對于有明確腫瘤伴隨診斷相關的基因,應考慮該類基因參考品設置的合理性和完整性,需包括伴隨診斷相關的全部熱點基因,建議采用臨床樣本或細胞系提取的核酸儲備液作為原料。
對于具有顯著臨床意義或潛在臨床意義的基因,應考慮代表性問題,明確具有臨床診斷意義的基因類型及基因型中不同的變異類型。突變頻率、變異類型的選取應具有代表性,包括不同外顯子,不同基因變異突變等。
如檢測編碼區較大且存在非熱點區域設計(如大于1M),建議在陽性參考品中考慮對檢測整體區域的靈敏度驗證(主要關注SNV等),如混合的永生化正常人白細胞DNA儲存液等。

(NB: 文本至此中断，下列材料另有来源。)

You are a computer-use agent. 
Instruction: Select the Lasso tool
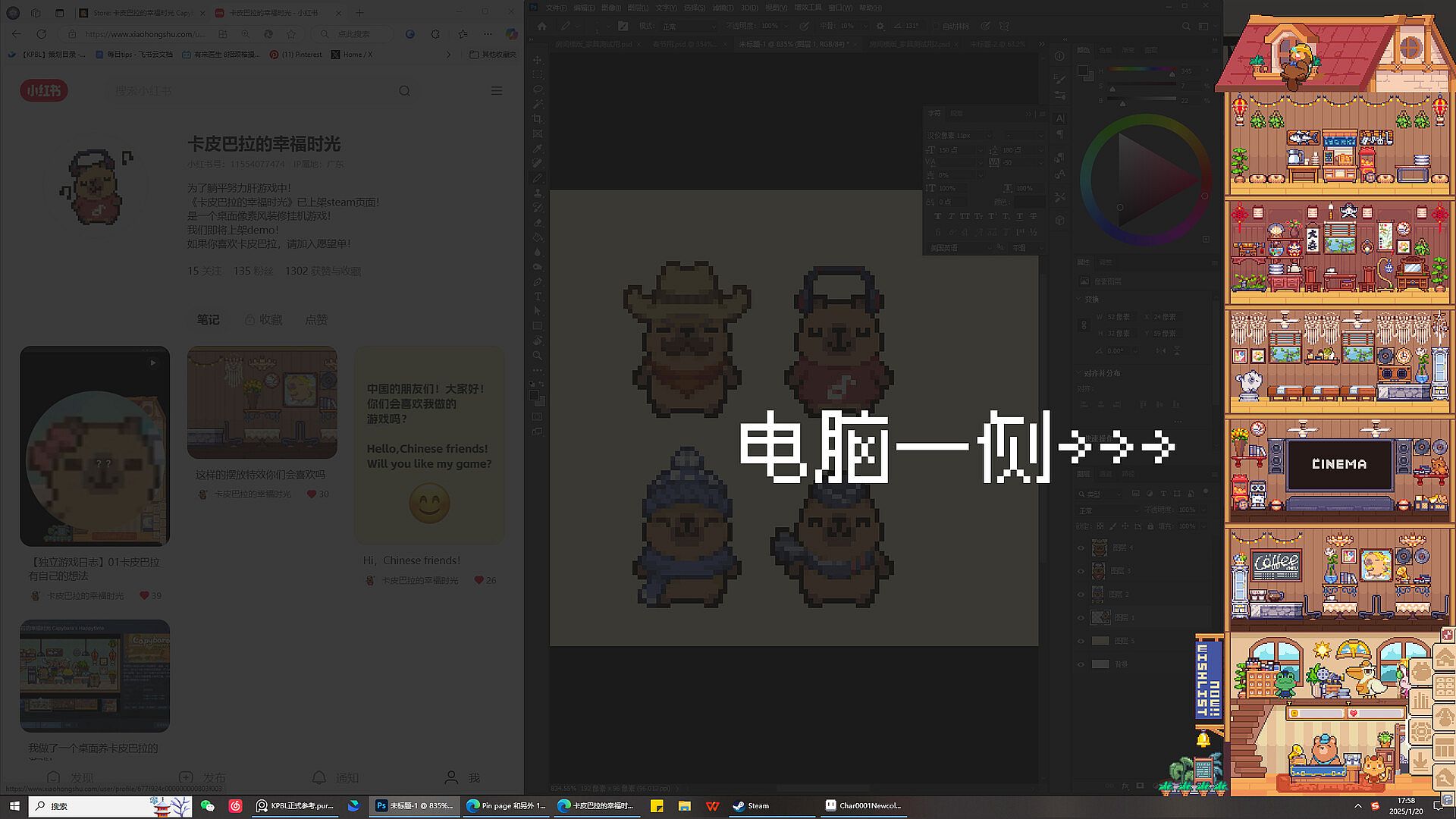[538, 89]
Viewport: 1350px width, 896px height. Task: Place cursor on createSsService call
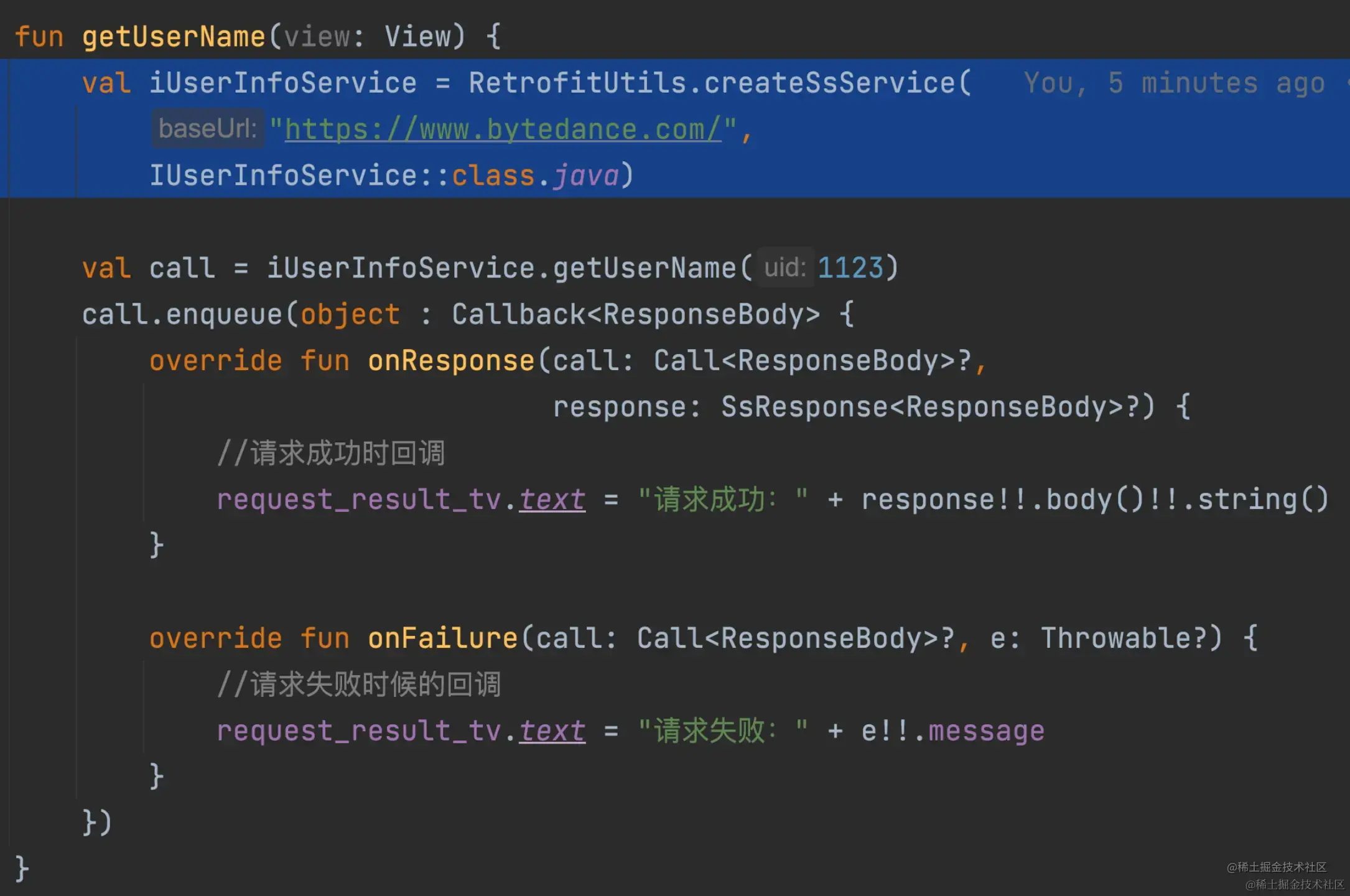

不同突變/變異的變異豐度及突變頻率,濃度范圍設置應具有代表性并提供這樣設定的依據。陽性參考品的突變形式及拷貝數需采用有效方法進行確認,并明確接受標準。申請人在設計陽性參考品時可一并考慮檢測限參考品的設置及確認方式,并提供相關的依據。
4.1.2陽性質控品
模擬病人樣本的目標核酸序列,并用于質控整個檢測過程,包括核酸提取(如適用)、文庫構建、測序和數據分析。目前陽性質控檢測和分析過程應與臨床樣本方式一致。
4.2陰性參考品及陰性質控品
陰性參考品及陰性質控品建議為正常臨床樣本的混合物或細胞系,應明確不含有目標區域腫瘤突變基因。
4.3精密度參考品
精密度參考品設置要求可參考陽性/陰性參考品。
4.4 PCR 試劑無模板質控品(No Template Control,NTC)(如適用)
申請人應根據申報產品特點設置NTC質控品及檢測接受標準,監測檢測過程中是否存在污染。
(三)主要生產工藝及反應體系的研究資料
NGS檢測是一個復雜的工作流程,它由很多獨立步驟組合而成。一般而言,對于每個檢測組成部分,申請人應建立其特定檢測的指標和驗收標準。必須對NGS每個操作流程的性能表現進行一個內部的驗證。每步流程都需要分別優化到一個最佳經驗值,以此來綜合決定最佳的實驗操作條件及各參數的設置。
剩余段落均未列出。